PBS PRESENTS “LOMAX THE SONGHUNTER”
On Tuesday August 22nd at 10pm, WNET Channel 13 will present “Lomax the Songhunter” as part of the PBS series “POV“. The program is broadcast nationally, please check your local PBS station listings if you are not in the NYC area.
The name of Alan Lomax conjures up the history of the 20th century folk revival. His father, John Lomax, was a seminal figure in the collecting and understanding of folklore at the start of the 20th century. As a young man, Alan joined him on song collecting trips and recorded songs in the American South and Southwest during the 30’s and 40’s. Together they would create help develop the Library of Congress Archive of American Folk Song, a important resource for American folk song. Alan would go on to work in radio as well as conduct his own song collecting. Alan also became involved in social causes and recognized the role of song and protest. His politics and the witchhunts of post-war American would see Alan re-locating to Europe where he would collect songs in GreatBritainn, Ireland, Scotland, Italy and Spain. He returned to the United States during the folk revival days of the 1960’s and continued his work in cataloging indigenous music from around the globe. He would pass away in 2002 at the age of 87.
Dutchfilmmakerr Roger Kappers began work on this documentary in 2001. He visited Alan and his daughter Anna at their home in Florida. Alan Lomax, who was 86 at the time, had suffered a stroke and could not communicate effectively. Kappers decided to retrace some of Lomax’s song hunting expeditions that were undertaken 60 years earlier to see the impact of Lomax’s work. Kapper went looking for individuals who may remember Lomax’s earlier visits and to try to experience the type of work that Alan was doing. Revisiting the often remote locations, Kapper was met with many dead ends (as Lomax experienced as well), but he did meet up with a number of people who were either recorded by Lomax or watched him at work.

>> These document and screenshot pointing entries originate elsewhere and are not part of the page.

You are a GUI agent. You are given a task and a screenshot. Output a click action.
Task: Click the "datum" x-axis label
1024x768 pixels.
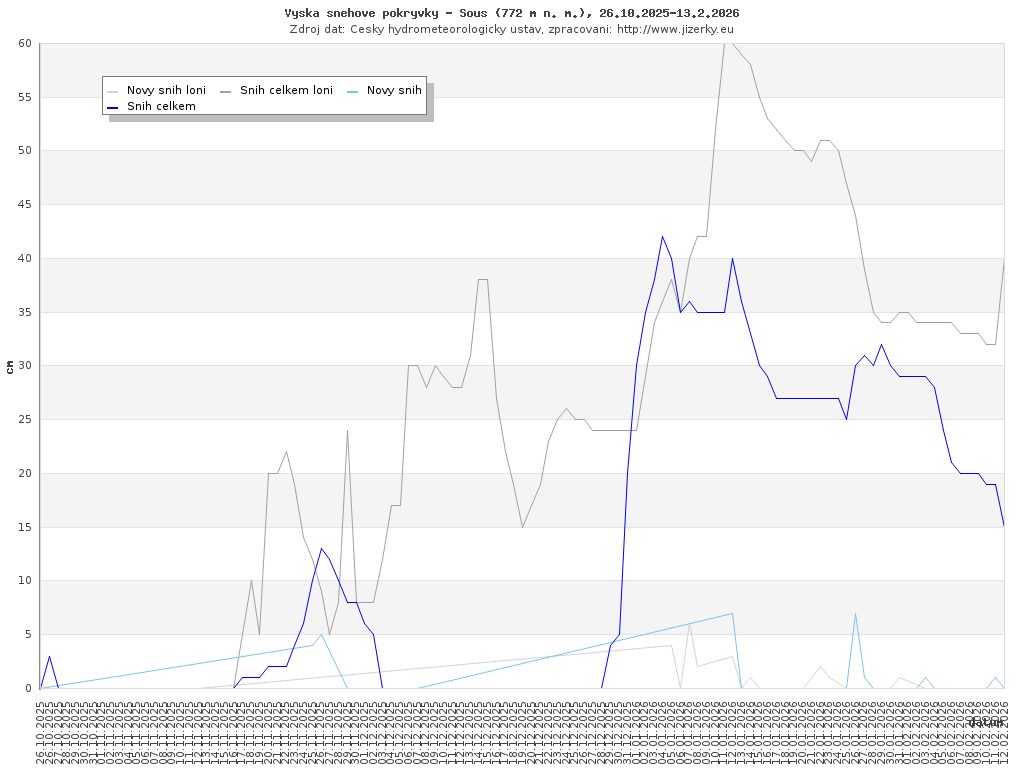985,721
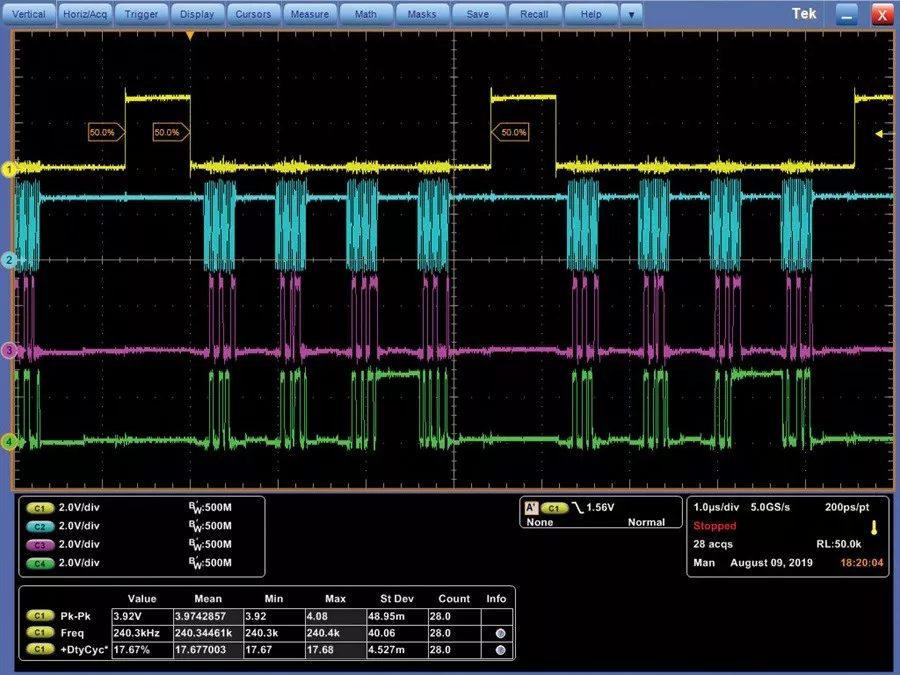Click the Recall button in toolbar
This screenshot has width=900, height=675.
(534, 15)
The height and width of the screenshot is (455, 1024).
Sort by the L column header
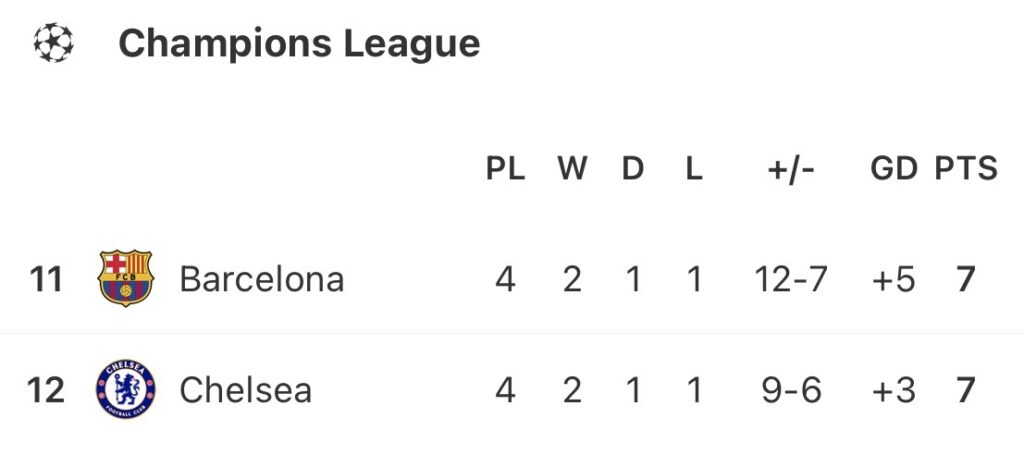click(693, 169)
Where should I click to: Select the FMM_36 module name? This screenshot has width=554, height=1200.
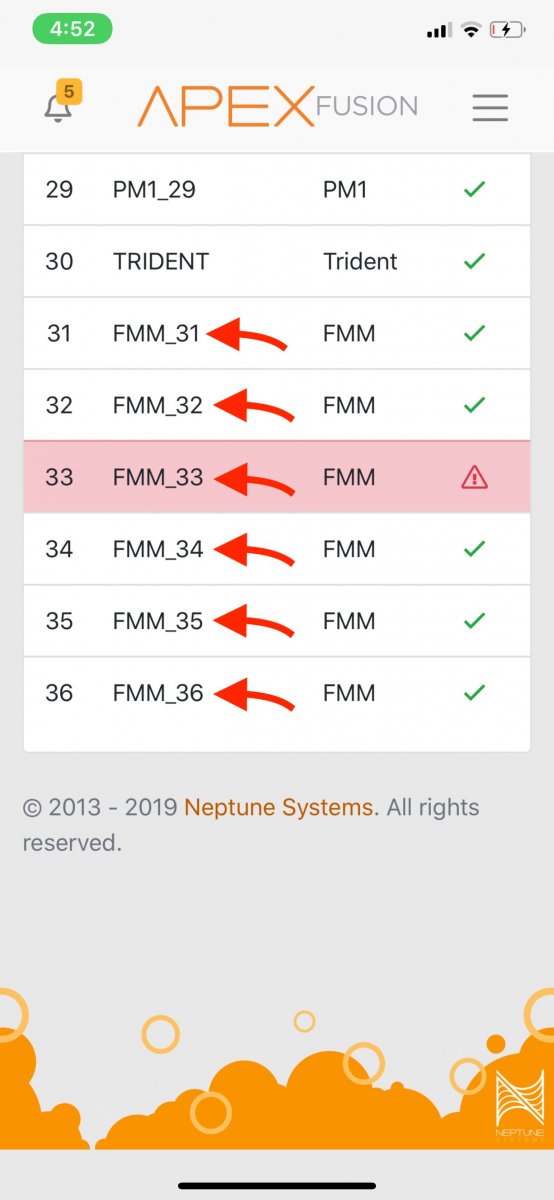158,693
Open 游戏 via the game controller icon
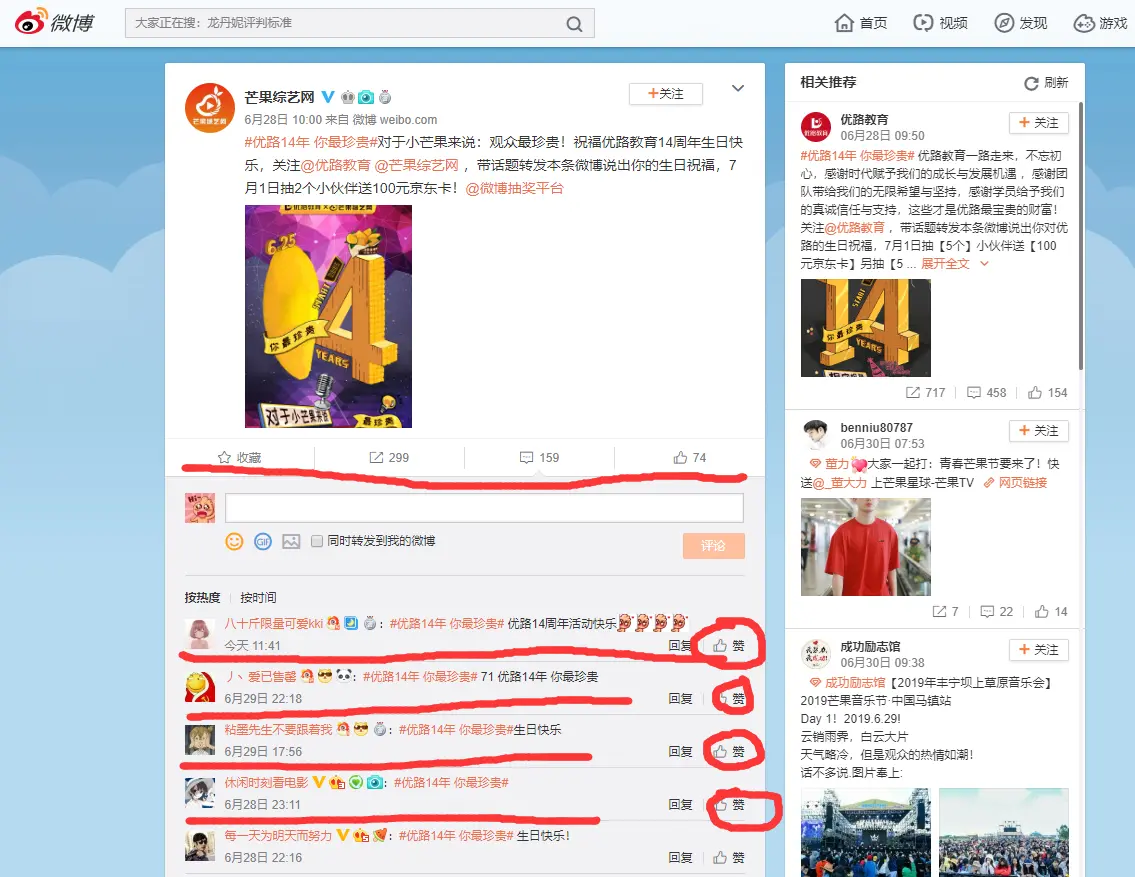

In addition to this footage, the film will feature interviews with Pete Seeger (who in his younger days spent time cataloging records for Lomax), Peggy Seeger, Jean Ritchie and Shirley Collins (who worked with Lomax on a collecting trip in the Southern United States in 1959 and also had a romantic relationship with the collector). Several of Lomax’s colleagues also join in the discussion including English folklorist Peter Kennedy, ethnomusicologist Henrietta Yurchenco and the head of the Archive of Folk Culture at the American Folklife Center – Michael Taft. (In 2004 the American Folklife Center would become home for the recordings, papers and documents of the Alan Lomax Collection .)
This promises to be a fascinating look at one of the shapers of the folk revival, and also one its more controversial figures. In an age where “folk music” has largely focused on singer-songwriters, it is important to understand the work of individuals like Alan Lomax and the education they gave us into our songs, history and culture.
There are plans to have the film released as a DVD as well as a CD soundtrack in the future.